It’s been a while since I was last here. I never thought I would return to post anything again, not that there’s something wrong with it, I guess I just never felt like I needed it – either that or I just kept my mind busy for long enough.
Either way, it seems like not much has changed over the past few years. I’m in a different place (physically), surrounded by different people, yet the feeling of loneliness that creeps around is the same as always. I can’t say for sure if I really ever progressed, but deep down I feel like I’m stuck on the same place I’ve been for the past 9 (or so) years. Like, things seemed to get better for a while, but I got dragged down by someone who I cared for a lot, and ever since then everything has been falling apart.

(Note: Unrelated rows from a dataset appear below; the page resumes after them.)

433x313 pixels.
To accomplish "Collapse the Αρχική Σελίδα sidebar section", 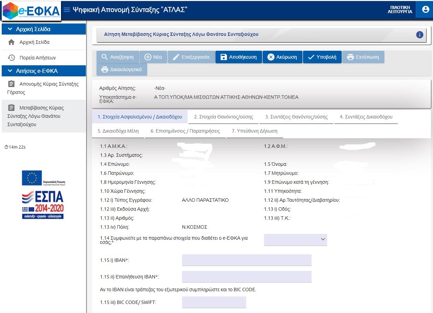I will (x=10, y=29).
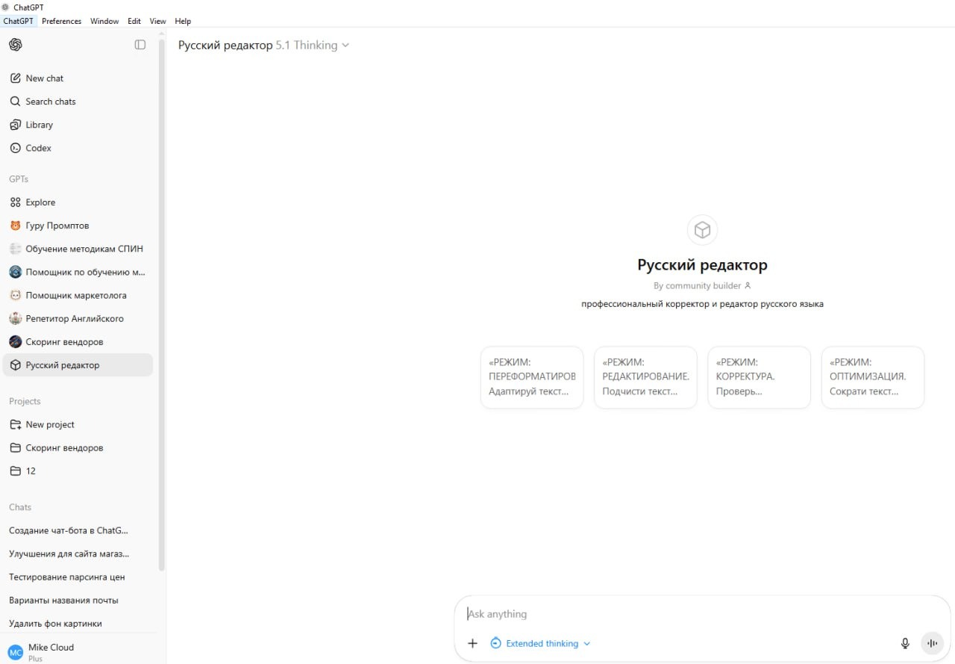This screenshot has height=664, width=955.
Task: Click the sidebar vertical scrollbar
Action: pos(162,299)
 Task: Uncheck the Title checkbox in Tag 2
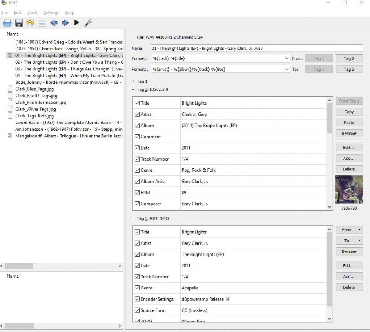coord(137,103)
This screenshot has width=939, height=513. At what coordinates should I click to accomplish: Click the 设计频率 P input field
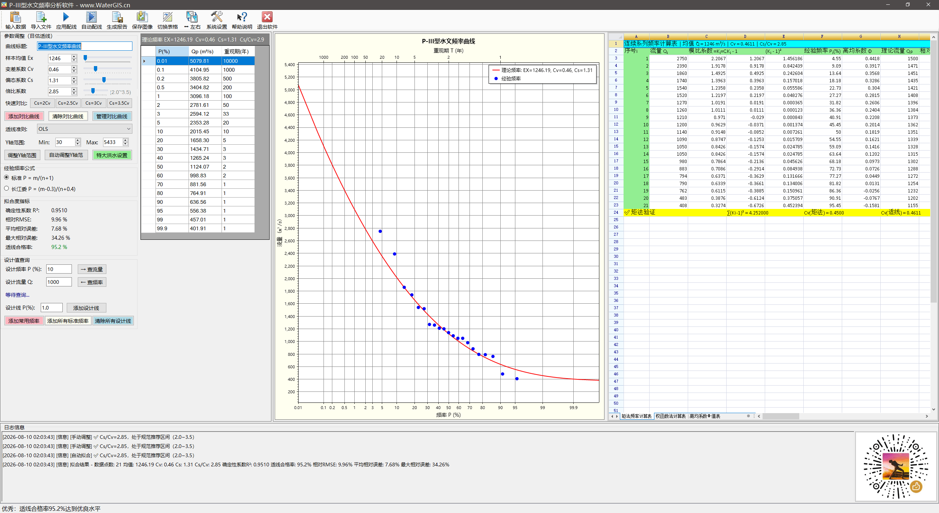[x=59, y=269]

But for a while now I’ve been considering going somewhere else, away from everything and everyone I know (yeah, so original, I know), but right now I’m old enough to be able to do something like that, and I think I can afford it. Thing is, I don’t know where to start, and I’m pretty sure this takes like, A LOT of planning. But to be quite honest, I think that’s the only way I’ll ever feel right again. Just being around the same people for so long is draining me. I feel happy for the people that surround me, but a big part of me feels… jealous? I can’t quite describe it, but it’s a feeling of wishing I had what they have, because everyone around me has things that I could never have, that I could never experience, or feel, or live. And that’s the thing. I feel like I’m being left behind, and by sticking around the same people, it will be like a constant reminder of everything I was never able to do, of everything I was unable to experience, of all my failures and all the things I had to keep to myself, because no one else would empathize with me.
So that’s why I want to leave. I just want to merely exist without feeling like I’m just on the background of everyone else’s life. I just want to go on without comparing myself with every single person I’ve met, because even if I have accomplished something, it never feels enough, and seems like people just take it for granted.
So, yeah, that’s pretty much it. I guess there’s no harm in trying, I mean, eventually I’m gonna be forgotten by everyone else who’s in my life right now. It has happened before, it always happens. So why not, just for the sake of changing things up, I become the one who leaves everyone else behind? Just to know what it feels like the other way around. And then, who knows? Maybe I’ll discover why every single person I’ve ever met has decided to cast me away, like I’m just a worthless piece of trash.
Or maybe I am just that. I don’t know it anymore.